Washington Business Journal - by Sarah Krouse Staff Reporter
The McMillan Park Committee filed a lawsuit March 22 to force the D.C. Deputy Mayor for Planning and Economic Development to make public a number of documents and e-mails associated with the redevelopment of the old McMillan Reservoir sand filtration site.
The community nonprofit requested 43 different documents and e-mails Feb. 19, 2009, including draft development plans, staging plans, budgets, a land disposition agreement and documents discussing public financing for the 25-acre site in Northwest D.C.
The deputy mayor’s office sent several hundred pages of the requested documents in May and August 2009 but said it could not provide others that involved ongoing negotiations, according to documents filed in the civil division of the Superior Court of the District of Columbia.

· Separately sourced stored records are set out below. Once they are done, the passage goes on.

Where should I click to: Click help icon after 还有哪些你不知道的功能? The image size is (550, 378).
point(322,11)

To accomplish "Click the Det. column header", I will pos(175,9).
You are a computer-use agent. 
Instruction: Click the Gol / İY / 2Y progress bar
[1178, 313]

Sean Madigan, the Freedom of Information Officer for the deputy mayor, said in his response letter that the e-mails his office did not send “represented correspondence between our staff” and the Vision McMillan Partners, the project’s development team led by Bethesda-based EYA.
“We consider these exchanges as deliberative process between partners,” the letter said. “Many of the messages have government staff and our development partners negotiating documents, terms, process, etc. We think of this work as pre-decision in that it is all moving toward the production of a document or an agreement in which we decide the terms and conditions of a land disposition agreement.”

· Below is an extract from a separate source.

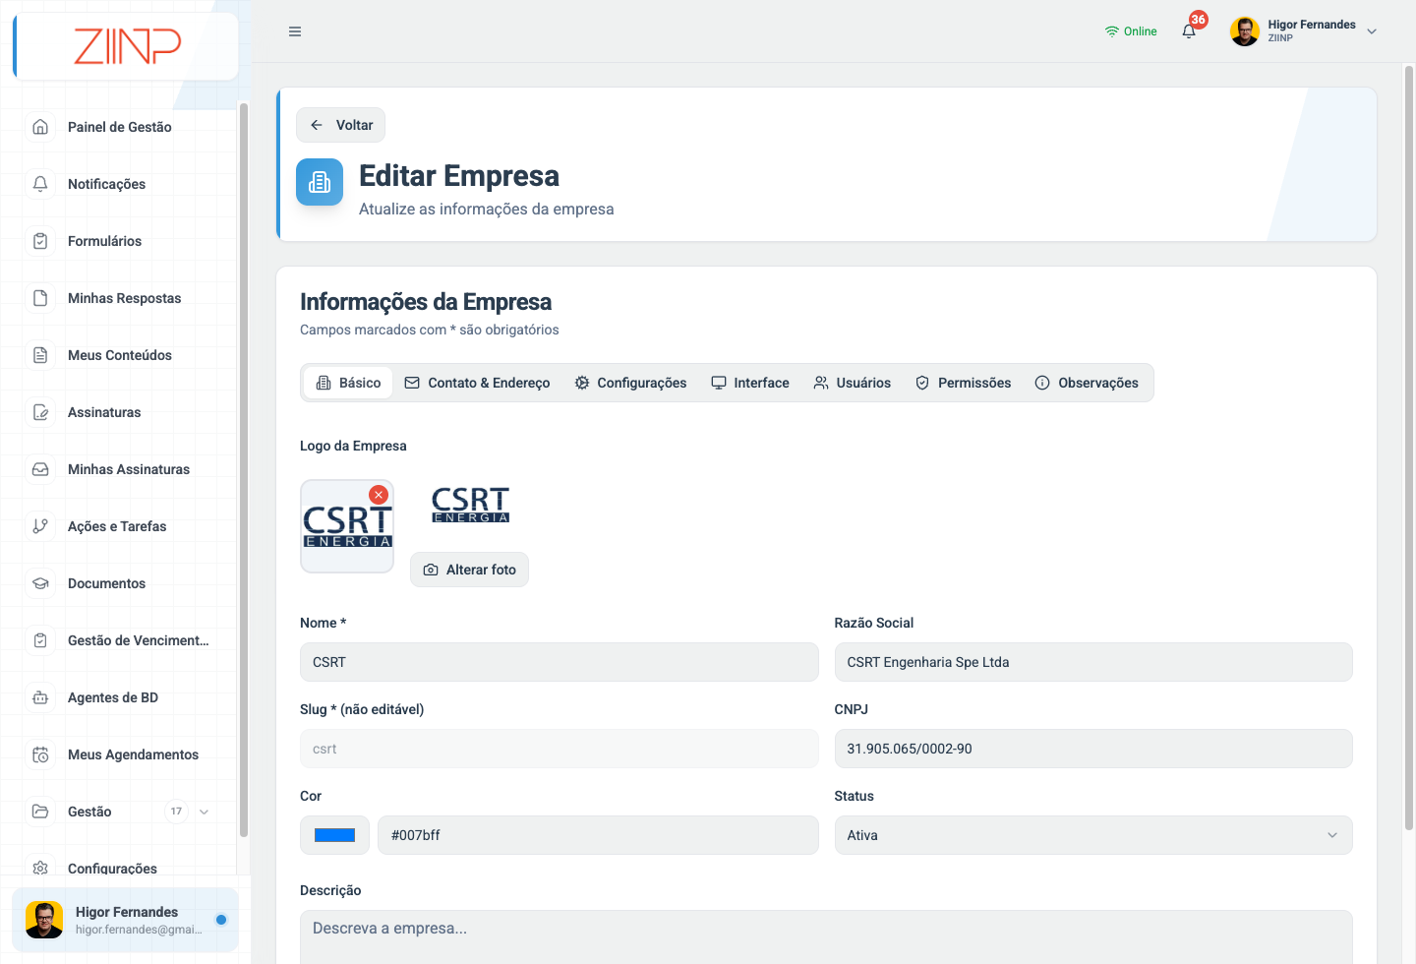Open the notifications bell with 36 badge
Screen dimensions: 1416x964
click(x=1189, y=30)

Vision McMillan Partners was selected in July 2007 to develop roughly 1,200 residential units, 400,000 square feet of office space, a hotel and 100,000 square feet of retail space on the site, but the park committee says the developer selection process was neither competitive nor transparent.
Tony Norman, chairman of the McMillan Park Committee, which opposes the project for its proposed density, says his group wants to know where the project stands and how much public money is tied up in it.

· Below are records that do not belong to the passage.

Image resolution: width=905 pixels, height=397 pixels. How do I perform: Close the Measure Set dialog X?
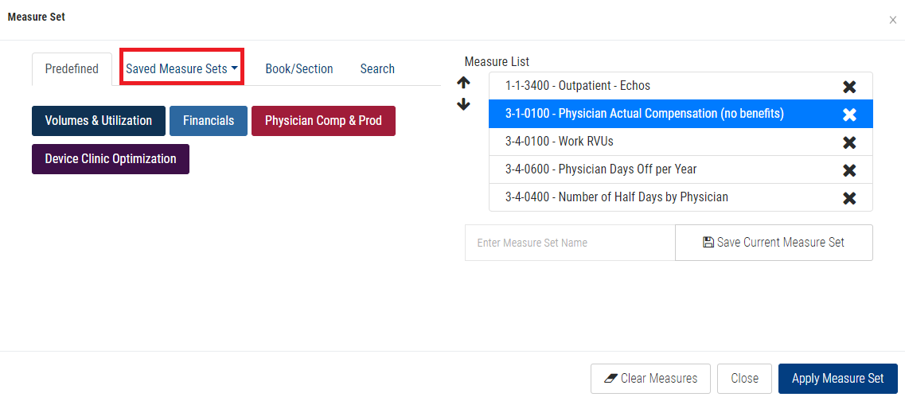[x=892, y=20]
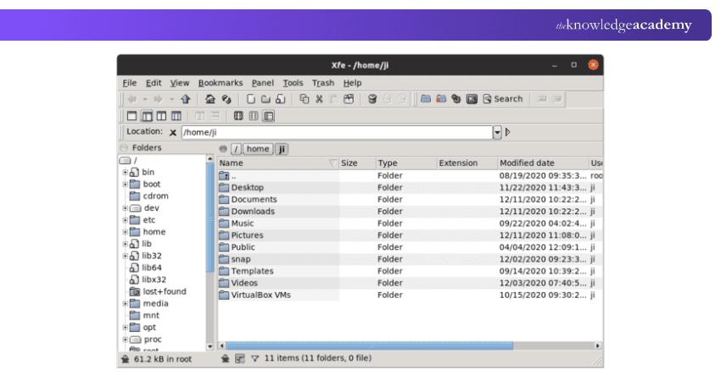
Task: Click the go to parent directory arrow
Action: (185, 99)
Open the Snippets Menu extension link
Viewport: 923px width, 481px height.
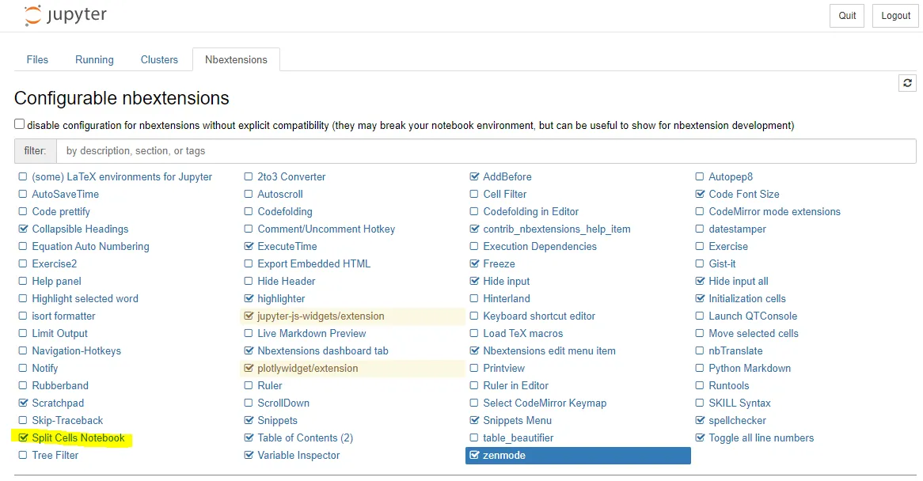click(x=517, y=421)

Norman said his group, which serves as an umbrella group for area civic associations and Advisory Neighborhood Commissions, thinks it’s time to rethink the plan after three years of unsuccessful negotiations with EYA.
In its letter to the deputy mayor office, the group says it wants to view the documents “to better understand the conditions of McMillan Park and to ensure that if development occurs on the site, it is undertaken in a manner consistent with local and federal laws that protect human health, the natural environment and historically significant resources.”
“We want to know in general what’s going on and we don’t necessarily oppose development, we oppose the large density development they want to put there. Now they have pulled back their plans and haven’t been communicating with us for the last six months,” Norman said.
The lawsuit follows the group’s Feb. 22, 2010, appeal of the Freedom of Information decision, which it said did not receive a response from the deputy mayor’s office.
Madigan declined to comment on ongoing litigation.